Objetivo de la tarea:
Transcribe sin cambios las líneas del listado desde la que contiene "1000x750 pixels." hasta la que contiene "[x=26, y=418]", ambas incluidas.

***

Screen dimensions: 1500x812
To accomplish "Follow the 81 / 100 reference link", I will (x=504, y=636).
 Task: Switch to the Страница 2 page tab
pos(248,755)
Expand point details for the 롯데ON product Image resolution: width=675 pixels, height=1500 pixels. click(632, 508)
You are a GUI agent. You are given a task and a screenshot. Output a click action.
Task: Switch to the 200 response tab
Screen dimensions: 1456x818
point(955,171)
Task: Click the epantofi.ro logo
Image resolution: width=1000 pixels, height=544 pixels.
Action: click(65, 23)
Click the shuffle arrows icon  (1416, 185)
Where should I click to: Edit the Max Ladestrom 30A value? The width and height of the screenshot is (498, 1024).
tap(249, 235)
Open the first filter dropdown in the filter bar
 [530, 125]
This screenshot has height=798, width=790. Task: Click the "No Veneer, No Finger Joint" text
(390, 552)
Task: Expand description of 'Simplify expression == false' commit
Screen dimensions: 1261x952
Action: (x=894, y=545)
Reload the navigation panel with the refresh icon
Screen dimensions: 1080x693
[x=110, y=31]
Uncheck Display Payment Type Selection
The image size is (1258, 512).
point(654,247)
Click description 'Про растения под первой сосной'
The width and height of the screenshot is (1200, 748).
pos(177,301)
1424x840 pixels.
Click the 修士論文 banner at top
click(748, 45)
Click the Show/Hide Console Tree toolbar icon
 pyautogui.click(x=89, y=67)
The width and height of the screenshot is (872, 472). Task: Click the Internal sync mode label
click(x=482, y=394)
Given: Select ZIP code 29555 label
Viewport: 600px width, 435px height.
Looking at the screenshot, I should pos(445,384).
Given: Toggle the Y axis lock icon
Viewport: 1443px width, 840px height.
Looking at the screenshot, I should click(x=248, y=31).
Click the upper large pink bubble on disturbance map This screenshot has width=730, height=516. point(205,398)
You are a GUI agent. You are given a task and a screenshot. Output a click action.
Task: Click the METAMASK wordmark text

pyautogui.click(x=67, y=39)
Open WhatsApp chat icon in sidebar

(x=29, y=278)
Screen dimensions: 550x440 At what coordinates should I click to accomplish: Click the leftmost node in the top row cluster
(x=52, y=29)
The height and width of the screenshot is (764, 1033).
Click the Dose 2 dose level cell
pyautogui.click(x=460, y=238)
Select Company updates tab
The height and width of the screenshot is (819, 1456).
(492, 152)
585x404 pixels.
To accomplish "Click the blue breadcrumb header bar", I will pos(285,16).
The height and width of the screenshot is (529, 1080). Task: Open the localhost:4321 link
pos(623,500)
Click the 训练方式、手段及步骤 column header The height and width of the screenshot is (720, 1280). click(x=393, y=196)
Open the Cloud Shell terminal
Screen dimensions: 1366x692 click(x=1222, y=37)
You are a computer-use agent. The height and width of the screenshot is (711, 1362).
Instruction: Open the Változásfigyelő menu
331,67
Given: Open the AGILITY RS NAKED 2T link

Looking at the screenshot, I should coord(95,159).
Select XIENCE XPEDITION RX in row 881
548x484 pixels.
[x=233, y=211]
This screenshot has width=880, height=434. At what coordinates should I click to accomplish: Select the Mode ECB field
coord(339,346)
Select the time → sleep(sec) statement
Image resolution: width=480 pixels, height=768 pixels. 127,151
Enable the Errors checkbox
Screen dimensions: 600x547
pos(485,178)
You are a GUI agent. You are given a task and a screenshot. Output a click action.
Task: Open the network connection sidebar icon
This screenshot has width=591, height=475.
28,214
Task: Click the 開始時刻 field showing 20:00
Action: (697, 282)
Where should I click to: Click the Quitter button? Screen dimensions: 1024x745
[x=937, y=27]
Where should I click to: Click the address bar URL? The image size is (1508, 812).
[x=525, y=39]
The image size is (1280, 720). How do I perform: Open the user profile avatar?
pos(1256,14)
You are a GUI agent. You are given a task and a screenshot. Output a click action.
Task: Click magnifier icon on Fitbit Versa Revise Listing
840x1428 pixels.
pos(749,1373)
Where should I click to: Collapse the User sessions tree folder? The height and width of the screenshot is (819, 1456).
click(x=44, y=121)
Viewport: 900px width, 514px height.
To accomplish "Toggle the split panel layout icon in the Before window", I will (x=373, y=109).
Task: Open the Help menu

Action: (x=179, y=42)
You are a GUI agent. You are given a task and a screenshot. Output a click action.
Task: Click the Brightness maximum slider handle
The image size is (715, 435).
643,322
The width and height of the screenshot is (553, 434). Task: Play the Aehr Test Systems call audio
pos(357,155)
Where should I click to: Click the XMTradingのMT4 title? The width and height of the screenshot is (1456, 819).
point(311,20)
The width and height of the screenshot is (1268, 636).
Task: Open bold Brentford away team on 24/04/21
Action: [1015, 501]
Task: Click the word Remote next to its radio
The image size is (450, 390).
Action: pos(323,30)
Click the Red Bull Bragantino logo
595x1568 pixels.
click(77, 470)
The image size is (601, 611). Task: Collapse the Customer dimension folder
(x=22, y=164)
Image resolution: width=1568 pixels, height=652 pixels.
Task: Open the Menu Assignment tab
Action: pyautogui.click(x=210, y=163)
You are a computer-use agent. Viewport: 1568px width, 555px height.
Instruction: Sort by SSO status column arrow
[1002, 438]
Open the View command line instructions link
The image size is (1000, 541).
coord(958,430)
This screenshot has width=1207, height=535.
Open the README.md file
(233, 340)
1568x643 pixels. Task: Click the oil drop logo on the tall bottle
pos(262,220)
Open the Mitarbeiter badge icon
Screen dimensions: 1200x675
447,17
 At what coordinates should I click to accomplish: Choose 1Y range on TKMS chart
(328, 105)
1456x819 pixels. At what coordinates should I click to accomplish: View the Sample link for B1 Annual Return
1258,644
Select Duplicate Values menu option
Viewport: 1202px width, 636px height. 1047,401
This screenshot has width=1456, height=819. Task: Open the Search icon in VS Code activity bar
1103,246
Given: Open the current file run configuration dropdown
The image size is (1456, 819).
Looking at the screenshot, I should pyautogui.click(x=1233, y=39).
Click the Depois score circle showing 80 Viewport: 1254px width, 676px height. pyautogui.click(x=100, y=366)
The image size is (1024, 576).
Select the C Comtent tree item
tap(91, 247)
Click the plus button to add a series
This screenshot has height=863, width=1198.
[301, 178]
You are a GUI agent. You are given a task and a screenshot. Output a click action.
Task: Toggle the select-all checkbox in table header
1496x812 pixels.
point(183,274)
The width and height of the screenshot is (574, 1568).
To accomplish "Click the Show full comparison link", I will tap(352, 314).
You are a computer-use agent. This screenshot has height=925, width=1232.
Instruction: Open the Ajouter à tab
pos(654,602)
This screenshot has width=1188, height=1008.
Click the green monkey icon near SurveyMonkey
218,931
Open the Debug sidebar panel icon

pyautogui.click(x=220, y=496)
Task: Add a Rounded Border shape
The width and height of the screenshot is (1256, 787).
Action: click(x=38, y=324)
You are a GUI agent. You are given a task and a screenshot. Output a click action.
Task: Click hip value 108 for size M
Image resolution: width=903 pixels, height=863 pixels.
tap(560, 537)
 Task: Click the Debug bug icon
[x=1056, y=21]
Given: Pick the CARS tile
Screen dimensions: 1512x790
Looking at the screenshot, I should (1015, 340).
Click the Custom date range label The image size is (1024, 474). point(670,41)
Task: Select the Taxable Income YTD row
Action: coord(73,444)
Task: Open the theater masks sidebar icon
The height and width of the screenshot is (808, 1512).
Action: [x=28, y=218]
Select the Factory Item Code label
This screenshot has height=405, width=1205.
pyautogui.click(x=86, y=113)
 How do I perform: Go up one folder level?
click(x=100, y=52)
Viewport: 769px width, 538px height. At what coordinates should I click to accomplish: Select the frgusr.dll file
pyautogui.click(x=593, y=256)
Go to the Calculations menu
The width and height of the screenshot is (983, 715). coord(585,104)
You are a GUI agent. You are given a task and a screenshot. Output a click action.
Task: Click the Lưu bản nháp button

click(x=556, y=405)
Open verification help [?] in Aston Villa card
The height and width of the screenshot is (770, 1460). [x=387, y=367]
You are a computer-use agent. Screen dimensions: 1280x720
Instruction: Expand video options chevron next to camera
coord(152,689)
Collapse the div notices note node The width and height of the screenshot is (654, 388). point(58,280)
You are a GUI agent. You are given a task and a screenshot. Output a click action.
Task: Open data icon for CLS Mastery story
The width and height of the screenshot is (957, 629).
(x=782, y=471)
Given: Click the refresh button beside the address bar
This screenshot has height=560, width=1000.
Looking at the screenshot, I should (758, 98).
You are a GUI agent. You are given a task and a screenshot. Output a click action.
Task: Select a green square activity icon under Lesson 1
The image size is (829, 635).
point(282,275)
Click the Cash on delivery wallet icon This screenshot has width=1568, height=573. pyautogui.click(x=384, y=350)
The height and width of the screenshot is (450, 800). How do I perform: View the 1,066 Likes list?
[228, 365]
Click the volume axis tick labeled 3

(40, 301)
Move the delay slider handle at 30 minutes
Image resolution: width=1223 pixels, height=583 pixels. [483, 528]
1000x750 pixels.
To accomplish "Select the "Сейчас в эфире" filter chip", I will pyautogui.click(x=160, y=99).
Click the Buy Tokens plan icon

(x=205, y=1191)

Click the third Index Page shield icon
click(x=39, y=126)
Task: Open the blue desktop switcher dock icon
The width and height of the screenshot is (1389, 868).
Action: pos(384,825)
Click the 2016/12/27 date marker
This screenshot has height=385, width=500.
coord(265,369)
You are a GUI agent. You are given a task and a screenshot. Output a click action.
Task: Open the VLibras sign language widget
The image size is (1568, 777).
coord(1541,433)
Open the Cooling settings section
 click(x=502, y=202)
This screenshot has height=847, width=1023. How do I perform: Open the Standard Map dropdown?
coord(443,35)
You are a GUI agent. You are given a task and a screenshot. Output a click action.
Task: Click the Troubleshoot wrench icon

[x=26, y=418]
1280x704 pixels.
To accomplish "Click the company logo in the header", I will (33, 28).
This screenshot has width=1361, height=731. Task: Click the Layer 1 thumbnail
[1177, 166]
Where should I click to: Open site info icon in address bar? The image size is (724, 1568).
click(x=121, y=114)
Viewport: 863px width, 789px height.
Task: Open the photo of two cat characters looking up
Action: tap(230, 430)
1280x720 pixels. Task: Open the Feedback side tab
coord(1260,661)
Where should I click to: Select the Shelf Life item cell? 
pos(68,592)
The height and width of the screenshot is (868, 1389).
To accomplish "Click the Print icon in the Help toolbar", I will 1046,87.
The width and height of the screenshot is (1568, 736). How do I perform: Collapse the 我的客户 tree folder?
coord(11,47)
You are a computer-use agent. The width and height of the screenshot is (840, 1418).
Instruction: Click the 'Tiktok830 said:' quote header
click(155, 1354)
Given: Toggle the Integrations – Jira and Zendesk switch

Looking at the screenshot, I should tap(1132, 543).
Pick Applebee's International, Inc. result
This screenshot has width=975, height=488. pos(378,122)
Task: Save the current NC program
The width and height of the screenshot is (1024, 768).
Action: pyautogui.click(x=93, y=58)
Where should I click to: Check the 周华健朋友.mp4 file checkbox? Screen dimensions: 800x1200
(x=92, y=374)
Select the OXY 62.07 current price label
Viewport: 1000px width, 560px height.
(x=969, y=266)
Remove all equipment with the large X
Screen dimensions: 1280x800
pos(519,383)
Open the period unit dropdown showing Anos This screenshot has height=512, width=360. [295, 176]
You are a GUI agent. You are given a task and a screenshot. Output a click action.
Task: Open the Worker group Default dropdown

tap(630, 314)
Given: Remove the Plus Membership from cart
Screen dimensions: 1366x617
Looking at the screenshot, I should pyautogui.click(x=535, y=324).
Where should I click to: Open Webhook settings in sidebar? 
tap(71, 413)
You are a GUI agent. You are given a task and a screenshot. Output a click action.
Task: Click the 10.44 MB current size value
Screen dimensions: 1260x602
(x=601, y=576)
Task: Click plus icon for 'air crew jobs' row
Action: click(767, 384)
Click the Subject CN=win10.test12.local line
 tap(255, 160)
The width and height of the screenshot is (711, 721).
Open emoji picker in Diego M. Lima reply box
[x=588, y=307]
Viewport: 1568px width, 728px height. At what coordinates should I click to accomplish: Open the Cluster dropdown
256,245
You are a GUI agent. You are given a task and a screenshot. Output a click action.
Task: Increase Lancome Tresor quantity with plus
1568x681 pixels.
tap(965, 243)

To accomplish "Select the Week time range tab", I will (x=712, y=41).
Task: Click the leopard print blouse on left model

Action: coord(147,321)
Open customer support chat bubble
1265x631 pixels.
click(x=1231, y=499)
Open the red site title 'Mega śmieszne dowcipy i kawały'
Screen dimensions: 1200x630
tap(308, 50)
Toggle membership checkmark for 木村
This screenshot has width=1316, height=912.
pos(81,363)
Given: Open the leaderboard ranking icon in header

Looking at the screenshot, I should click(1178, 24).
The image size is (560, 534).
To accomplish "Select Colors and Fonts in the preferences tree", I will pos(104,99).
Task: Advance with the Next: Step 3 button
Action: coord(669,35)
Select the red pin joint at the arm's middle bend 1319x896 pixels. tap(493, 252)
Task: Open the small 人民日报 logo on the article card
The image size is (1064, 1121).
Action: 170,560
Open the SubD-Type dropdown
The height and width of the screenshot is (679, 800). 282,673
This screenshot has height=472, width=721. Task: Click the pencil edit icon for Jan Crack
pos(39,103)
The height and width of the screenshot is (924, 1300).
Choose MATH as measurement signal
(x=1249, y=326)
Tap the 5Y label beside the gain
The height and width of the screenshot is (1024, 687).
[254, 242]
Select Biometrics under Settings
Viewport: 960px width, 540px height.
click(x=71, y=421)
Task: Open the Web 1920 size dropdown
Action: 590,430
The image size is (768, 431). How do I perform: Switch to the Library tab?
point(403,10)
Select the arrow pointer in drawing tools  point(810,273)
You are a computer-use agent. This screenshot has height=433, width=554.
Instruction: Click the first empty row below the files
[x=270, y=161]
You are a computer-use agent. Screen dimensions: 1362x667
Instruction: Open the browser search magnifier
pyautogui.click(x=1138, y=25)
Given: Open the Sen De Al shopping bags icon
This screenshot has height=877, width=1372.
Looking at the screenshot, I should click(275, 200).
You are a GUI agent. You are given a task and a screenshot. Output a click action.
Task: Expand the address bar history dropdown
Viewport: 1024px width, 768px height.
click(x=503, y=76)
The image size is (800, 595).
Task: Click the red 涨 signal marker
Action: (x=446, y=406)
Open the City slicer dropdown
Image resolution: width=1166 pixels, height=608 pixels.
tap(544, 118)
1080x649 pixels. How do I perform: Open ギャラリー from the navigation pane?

***

Respuesta a la tarea:
1000x750 pixels.
To accomplish "Select the "Сейчас в эфире" filter chip", I will pyautogui.click(x=160, y=99).
Click the Buy Tokens plan icon

(x=205, y=1191)

Click the third Index Page shield icon
click(x=39, y=126)
Task: Open the blue desktop switcher dock icon
The width and height of the screenshot is (1389, 868).
Action: pos(384,825)
Click the 2016/12/27 date marker
This screenshot has height=385, width=500.
coord(265,369)
You are a GUI agent. You are given a task and a screenshot. Output a click action.
Task: Open the VLibras sign language widget
The image size is (1568, 777).
coord(1541,433)
Open the Cooling settings section
 click(x=502, y=202)
This screenshot has height=847, width=1023. How do I perform: Open the Standard Map dropdown?
coord(443,35)
You are a GUI agent. You are given a task and a screenshot. Output a click action.
Task: Click the Troubleshoot wrench icon

[x=26, y=418]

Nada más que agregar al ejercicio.